「雑談」はビジネスを回す最高の道具だ ー 斎藤孝「雑談力があがる話し方」

「議論」や「ディベート」というのは、最近、学校教育でもビジネス現場でもその重要性を指摘されていて、その手法などについて、社員研修のカリキュラムも組まれているところも多いのだが、本書で

周囲の人に安心感や信頼感を与え、より多くの出会いやチャンスをつかむために。
社会性とコミュニケーション能力という、人生を豊かにし、仕事はもちろんのこと、あらゆる場面で必要とされる最強の能力

と持ち上げられる「雑談」については、いまだ、仕事の上では「ムダ」扱いされているところも多いのではなかろうか。

本書は、そんな「雑談」について、その重要性をあらためて明らかにし、さらにはビジネス上で大きな力にもなる「雑談力」をどう磨いていくかについてのアドバイスが本書。

【構成と注目ポイント】

構成は

はじめにー「沈黙は怖い。でも雑談は苦手」な人が増えている
第1章 トークや会話術とは違う、雑談の5つのルール
第2章 これで気まずくならない!雑談の基本マナー
第3章 すぐにできる、雑談の鍛え方&ネタの仕入れ方
第4章 ビジネスに使える雑談力
第5章 人、漫画、テレビ。あらゆる達人からテクを学ぼう
第6章 雑談力は雑草力。
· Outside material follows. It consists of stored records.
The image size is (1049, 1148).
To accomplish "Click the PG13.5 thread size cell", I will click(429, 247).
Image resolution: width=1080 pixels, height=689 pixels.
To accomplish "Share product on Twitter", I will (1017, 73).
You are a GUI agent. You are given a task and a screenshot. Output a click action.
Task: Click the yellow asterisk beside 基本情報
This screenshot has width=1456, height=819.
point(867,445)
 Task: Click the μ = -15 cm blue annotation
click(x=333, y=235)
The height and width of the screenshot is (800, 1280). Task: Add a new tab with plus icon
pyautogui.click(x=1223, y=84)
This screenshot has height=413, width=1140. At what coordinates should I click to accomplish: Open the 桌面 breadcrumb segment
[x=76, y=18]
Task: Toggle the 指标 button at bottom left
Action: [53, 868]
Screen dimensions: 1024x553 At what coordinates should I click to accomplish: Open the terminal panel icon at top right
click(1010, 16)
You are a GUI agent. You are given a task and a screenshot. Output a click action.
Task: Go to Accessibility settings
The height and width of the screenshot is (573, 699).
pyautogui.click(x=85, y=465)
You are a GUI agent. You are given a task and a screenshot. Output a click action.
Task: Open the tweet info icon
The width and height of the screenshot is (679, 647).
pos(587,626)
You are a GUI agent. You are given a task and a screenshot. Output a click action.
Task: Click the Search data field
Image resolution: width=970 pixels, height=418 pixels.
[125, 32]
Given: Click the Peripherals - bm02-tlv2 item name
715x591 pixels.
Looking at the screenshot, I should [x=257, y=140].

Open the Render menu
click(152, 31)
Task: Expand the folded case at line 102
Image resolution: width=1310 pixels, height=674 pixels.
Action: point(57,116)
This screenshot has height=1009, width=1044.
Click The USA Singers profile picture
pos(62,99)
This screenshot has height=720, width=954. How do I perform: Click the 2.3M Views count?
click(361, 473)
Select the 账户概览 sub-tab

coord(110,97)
厳しい時代を「生きる力」そのもの
おわりにー雑談力は、生きることそのもの

となっていて、まずはじめのほうで「雑談には、「中身がない」からこそ、する必要があるのです」というのは、いきなりの牽制球である。とはいっても、筆者は意味のない言葉の応酬をしろ、というのではなく、「その場にいる人たちと同じ空気を共有するため、場の空気をつくるために雑談がある」といってるように、「雑談」の用途が、議論やディベートといった「白黒をつける」ことではなく、共通の意識を共有するといった「コミュニケーションの場をつくる」という用途としてとらえるべきことを示している。

そう言う観点から見ると、「雑談はあいさつ+α」」とか「雑談に結論はいらない」といった筆者のいう雑談のルールもすとんと腹入りするのである。

さらに、雑談の究極目的を、コミュニケーションの場をつくり、コミュニケーションの場を広げるととらえると

自分は話下手だから雑談は苦手。
そういう人こそ、雑談上手になれる可能性が高いのです。
言い方を換えれば、「相手本位になりましょう」ということ。
雑談は、自分よりも相手に主導権を握らせるほうが盛り上がるのです。
ここでいう「主導権を握らせる」とは、自分の話ではなく相手から話題を引き出すということ。つまりあなたが話し上手である必要など、まるでないのです。
それよりも大事なのは、「相手から出てきた言葉」に、「質問」という形で切り返す力です

雑談では、結論というゴールを求めてシュートを打ってはダメなんです。パス回しが重要なのです。

といったように、雑談の名手には「オレが、オレが」と前に出てくる人よりも、いつも一歩下がってしまいがちな人のほうが適格性があるようで、シャイで口下手で悩んでいるビジネスマンへの「朗報」といえる話になってくるのである。

そして、

相手の興味関心というフックに、「自分もそうなんです!」といった具合に話題を引っかけていくと、相手も反応を見せてくれる。
共通の話題ゆえに話も盛り上がります。
共通点相手との「具体的なフック」をひとつ見つけるそして、そのフックは具体的であるほどいい。

であったり、

伝聞情報を集めるのも雑談のネタを仕入れるひとつの方法なのです。
(略)
雑談が上手な人は「拝借したネタの伝言」が上手です

といった雑談を上手にするコツのあたり読むと、控えめなビジネスマンの方の「雑談」についてのハードルはさらに下がって、自分でも簡単にできそうに思えてくるのではなかろうか。

【レビュアーからひと言】

筆者によれば

雑談力、それは雑草の持つ生命力のようなものです。
どんな土地でもへそれこそコンクリートからでも、ちょっとしたすき間を見つけては生えてくる都会のタンポポのように、孤狡で心を閉ざしている人や不機嫌そうな男性がいでも、気にせず雑談を仕掛けて、社会とつながっていく。
雑談力がある人とは、そんな雑草力のある人であるような気がします。

といったことであるらしい。であるならば、先行きが不透明で、誰しもがイライラしがちな現代こそ、「雑談力」が求められている時はないといえる。
「自分は内向的で話下手だから」と悩んでいるビジネスマンは、雑談力を磨いてステップアップにチャレンジしてみてはいかがでしょうか。